MSI-HまたはdMMRの大腸がんについて


大腸がん(CRC)は、身体の消化器系の一部である結腸または直腸に発生するがんです。CRCは世界で3番目に多いがん腫であり、毎年180万人が新たに診断されると推定されています。CRCによる年間の死亡者数はおよそ88万人に上り、世界におけるがんによる死亡原因の第2位となっています。

DNAミスマッチ修復機構欠損(dMMR)は、DNA複製時のミスマッチエラーを修復するプロテインが欠損または機能していない場合に生じ、高頻度マイクロサテライト不安定性(MSI-H)の腫瘍が発生する原因となります。CRC患者の約15%、転移性CRC患者の4~5%において、MSI-HまたはdMMRのバイオマーカーが認められます。これらのバイオマーカーを有する転移性CRC患者は、従来の化学療法でベネフィットを得られない場合が多く、一般的に予後不良です。MSI-HまたはdMMRの状態を確認するため、全てのCRC患者に対して定期的に検査が行われる必要があります。

 

ブリストル・マイヤーズ スクイブ社とがん免疫療法:オンコロジー研究の最前線


ブリストル・マイヤーズ スクイブ社は、患者さんを全ての活動の中心に据えています。当社は、がん治療の未来に関し、がん免疫療法(I-O)による治療アプローチを含め、治療困難ながん患者さんの予後を改善する革新的な医薬品の研究開発に焦点を置いたビジョンを持っています。

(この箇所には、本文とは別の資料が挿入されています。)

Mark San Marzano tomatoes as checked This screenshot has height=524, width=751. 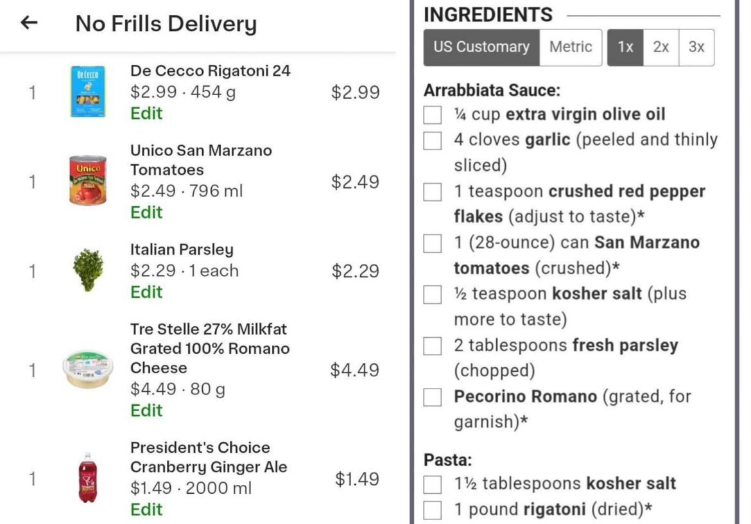point(433,243)
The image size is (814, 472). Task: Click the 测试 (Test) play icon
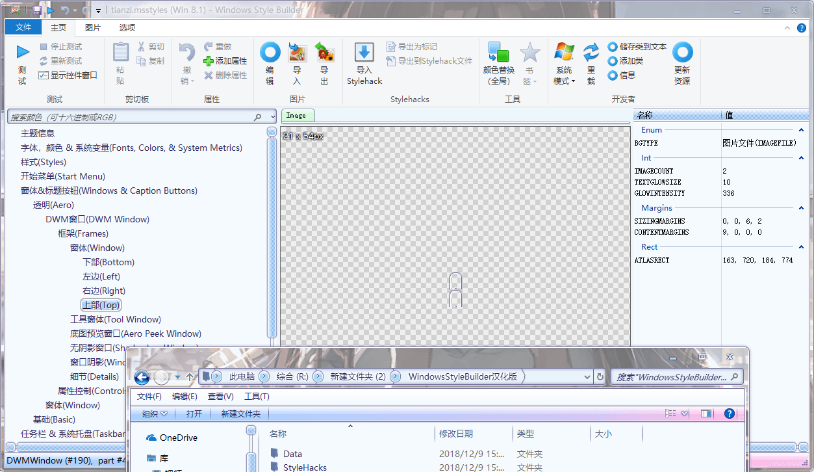point(23,53)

当社は、腫瘍細胞および免疫系経路への一体的な科学的理解の進展をリードしており、研究中の化合物および承認済みの医薬品からなる広範囲に及ぶポートフォリオを有しています。臨床開発プログラムにおいては、50以上のがん腫にわたる幅広い患者集団を対象に、様々な免疫系経路を標的とする24種類の分子について臨床研究を進めています。当社は、深い専門知識と革新的な臨床試験デザインにより、複数のがん腫において、I-O/I-O、I-O/化学療法、I-O/分子標的薬およびI-O/放射線療法といった併用療法を進歩させ、治療法の次なる波を一日も早く実現すべく取り組んでいます。また、免疫バイオマーカーの役割に対する理解を深め、患者さんそれぞれの腫瘍が持つ生物学的特性をいかに治療決定の指針として利用することができるかという研究においても、最前線に立ち続けています。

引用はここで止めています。